I'm visiting family, and the room I have available is in a basement. It always has a really strong mildew smell, and it's made me rather sick a couple times when staying here. Is there any way to deal with it? Someone once told me they took an open bag of charcoal briquets and put them in their storage locker to help deal with mildew, does that help any?

The room has fair air circuation with the central heat, and the fan runs 24/7 to keep the air moving in the house, it just has always been a real problem with mildew.


----------



## Catalpa (Dec 18, 2011)

You'll never be able to get rid of the mildew problem until you address the moisture problem that grows the mildew in the first place. Since it's not your place to work on, maybe get a dehumidifier for them? They could plug it in for a few days before you arrive, it should help knock down the moisture level. If the mildew is visible anywhere, wash the surfaces with a mild bleach solution. Then maybe try a high-efficiency HEPA air purifier to keep running near your bed while you're actually there.

The charcoal idea might help alleviate a little of the problem (simply by absorbing some of the moisture and airborne particles) but it would take time and might be hard to locate where it would do you the most good.

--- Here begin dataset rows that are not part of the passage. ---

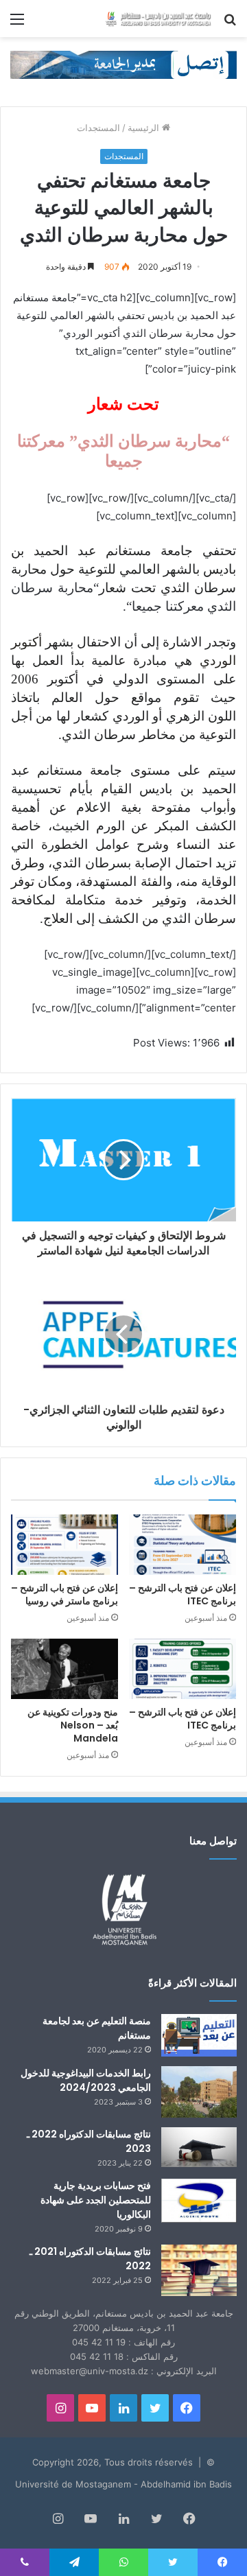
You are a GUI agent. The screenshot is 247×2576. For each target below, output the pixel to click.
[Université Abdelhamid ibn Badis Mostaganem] (158, 18)
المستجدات (98, 127)
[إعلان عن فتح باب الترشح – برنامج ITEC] (182, 1544)
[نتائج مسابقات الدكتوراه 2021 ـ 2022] (199, 2270)
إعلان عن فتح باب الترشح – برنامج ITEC (182, 1594)
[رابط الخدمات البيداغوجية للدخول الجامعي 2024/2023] (199, 2092)
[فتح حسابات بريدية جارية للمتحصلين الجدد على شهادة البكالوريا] (199, 2201)
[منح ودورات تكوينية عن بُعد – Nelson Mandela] (64, 1669)
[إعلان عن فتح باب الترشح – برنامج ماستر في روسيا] (64, 1544)
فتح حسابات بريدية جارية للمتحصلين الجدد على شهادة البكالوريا (95, 2200)
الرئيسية (145, 127)
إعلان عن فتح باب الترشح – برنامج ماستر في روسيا (64, 1594)
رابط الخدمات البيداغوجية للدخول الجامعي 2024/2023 (86, 2080)
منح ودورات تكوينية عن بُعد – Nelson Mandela (72, 1725)
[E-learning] (123, 63)
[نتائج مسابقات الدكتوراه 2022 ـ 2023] (199, 2147)
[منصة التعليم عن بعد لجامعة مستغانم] (199, 2035)
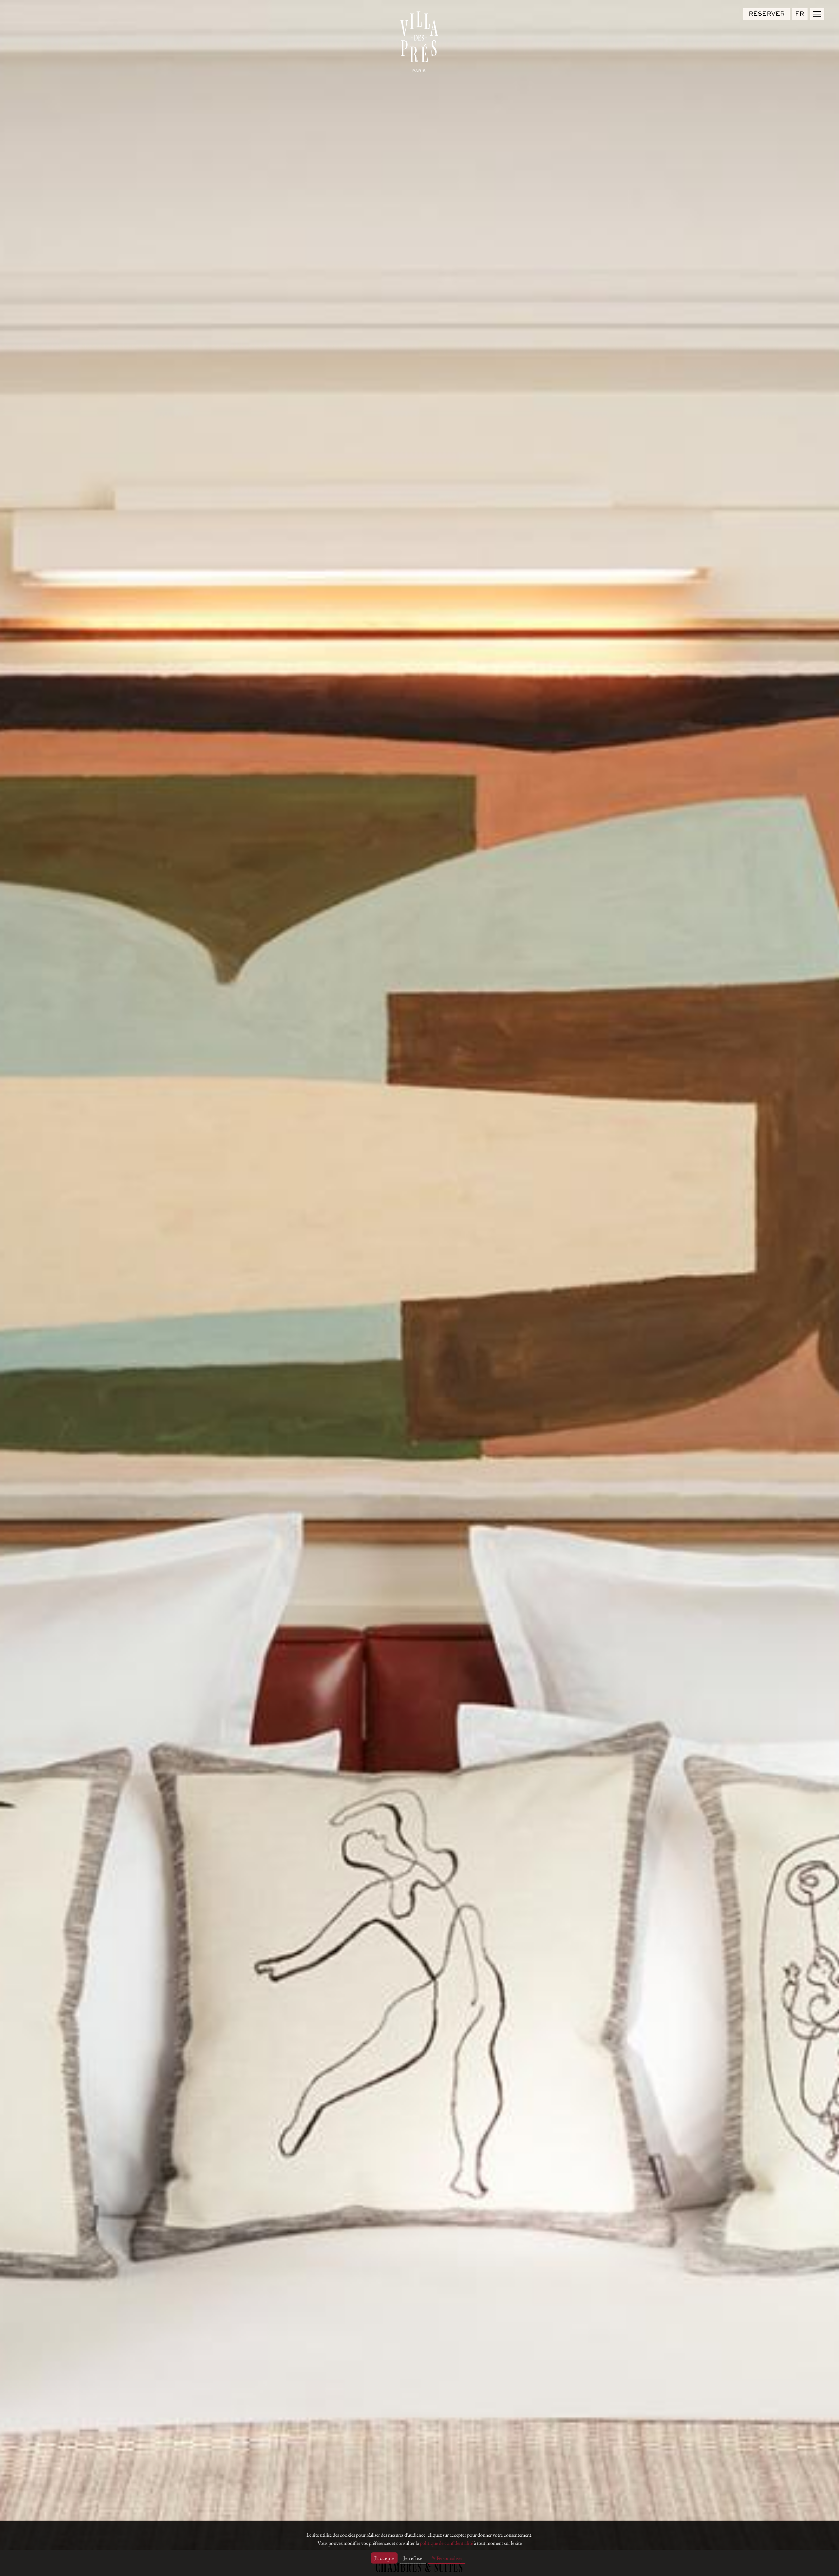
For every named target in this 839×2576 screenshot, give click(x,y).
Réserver (767, 14)
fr (799, 14)
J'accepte (384, 2558)
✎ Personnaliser (446, 2558)
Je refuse (412, 2558)
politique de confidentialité (446, 2543)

Really the only way to correct a mildew problem is to clear everything out and if there's drywall, take it back to the studs. Remove whatever the moisture source is, be it installing a sump pump, routing downspouts away from the house, whatever. Wash everything and finish with bleach rinse. Then rebuild with moisture resistant drywall and oil based paint.

The only other thing I can think of is to keep all your clothes sealed in your suitcase and sleep wearing a TB mask, but that wouldn't be much fun.


----------